Jaime Escobar Herrera


El colombiano citadino está en deuda con la población rural. Solo mencionamos el sector campesino cuando queremos sustentar argumentos, con un significado de biodiversidad, ecología, producción agropecuaria, recursos naturales, áreas marginales, zonas con necesidades básicas insatisfechas o altos indicadores de pobreza presentes. Colombia es en su mayor esencia campesina; se debe a gente de humilde condición, labriega y pastoril, algunos mineros y pescadores.
Las zonas rurales han sido por décadas el escenario escogido para llevar a cabo la más cruenta manifestación de violencia, el conflicto de las bananeras, la guerra de las esmeraldas, la confrontación en las zonas marimberas y cocaleras, la violencia política partidista de los años 50, el marco del conflicto armado con grupos subversivos y paramilitares, la incursión de conflictos originados por las actividades del contrabando y en la actualidad la minería ilegal. Estos hechos han tenido una profunda repercusión en estas comunidades, las cuales no solo sufren el abandono y la desatención del Estado, sino también el accionar de los violentos, dejando muerte, barbarie y desesperanza.
Con seguridad en el posconflicto no se silenciarán las armas. Quedan motivos que incentivan la presencia de actores de la violencia; más de 160 mil hectáreas de coca y unas 7.000 de amapola, son un par de detonantes, pues en el lugar donde se encuentren se convierten en un atractivo para aquellos que luchan por un negocio tan lucrativo. Lastimosamente en esta circunstancia queda involucrado el hombre del campo, como actor obligado de una situación, muchas veces no compartida. La minería ilegal apoyada por mecenas con inmensos capitales y ejércitos armados protegiendo sus intereses, también afecta poblaciones enteras dedicadas a escarbar el lecho de nuestros ríos, buscando con el artesanal mazamorreo los preciados oro y platino.
Se escuchan voces que plantean las alternativas para los excombatientes después de la dejación de armas, pero no se conocen los programas que van a redimir la condición de vida de toda la población vinculada por más de cinco décadas como testigo presencial del conflicto.
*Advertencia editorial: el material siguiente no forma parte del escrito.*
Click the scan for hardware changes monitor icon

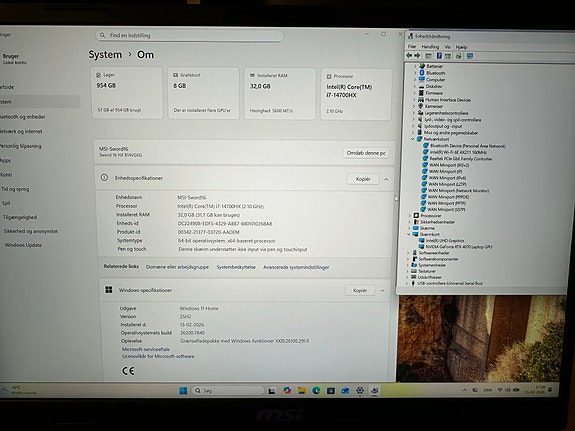pos(469,56)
Verificando el desempleo de los profesionales, la búsqueda de oportunidades laborales en el extranjero y la reticencia a trabajar en la provincia, sería conveniente aprovechar esta coyuntura para proyectar la universidad colombiana al campo. Reglamentar el último año de pregrado como servicio obligatorio, en las regiones donde no se tiene la presencia de profesionales de la Salud, Ciencias Agropecuarias, Geología, Ingenierías y Arquitectura, Sociología y Derecho, Artes y Lúdicas, es un ejercicio de doble vía. La población tendría acceso a información, conocimiento, tecnologías e investigación y el joven profesional serviría como asesor de la comunidad, teniendo la oportunidad de adquirir una valiosa experiencia. Sería además una gran oportunidad para que personas con un mejor nivel académico se involucren en la vida de la población y terminen haciendo parte de ésta. Es lógico pretender vivir en la ciudad por la comodidad y las mejores oportunidades, pero la idea es convertir nuestros campos en zonas de prosperidad para los oriundos y para quienes llegan.
Debemos contribuir frenando el veloz desplazamiento de los campesinos hacia los centros poblados. Las grandes capitales se rinden ante la llegada a diario de familias huyendo de la guerra y la adversidad, buscando en los cinturones de miseria una oportunidad. Es un incremento exponencial difícil de atajar y solo si lo hacemos en el sitio, antes del desarraigo, lograremos fortalecer la presencia del hombre del campo en su campo, evitando los conflictos sociales generados por el fenómeno del desplazamiento, donde una familia envuelta en el riesgo y la desesperación termina como actor principal de los problemas originados en los barrios de invasión.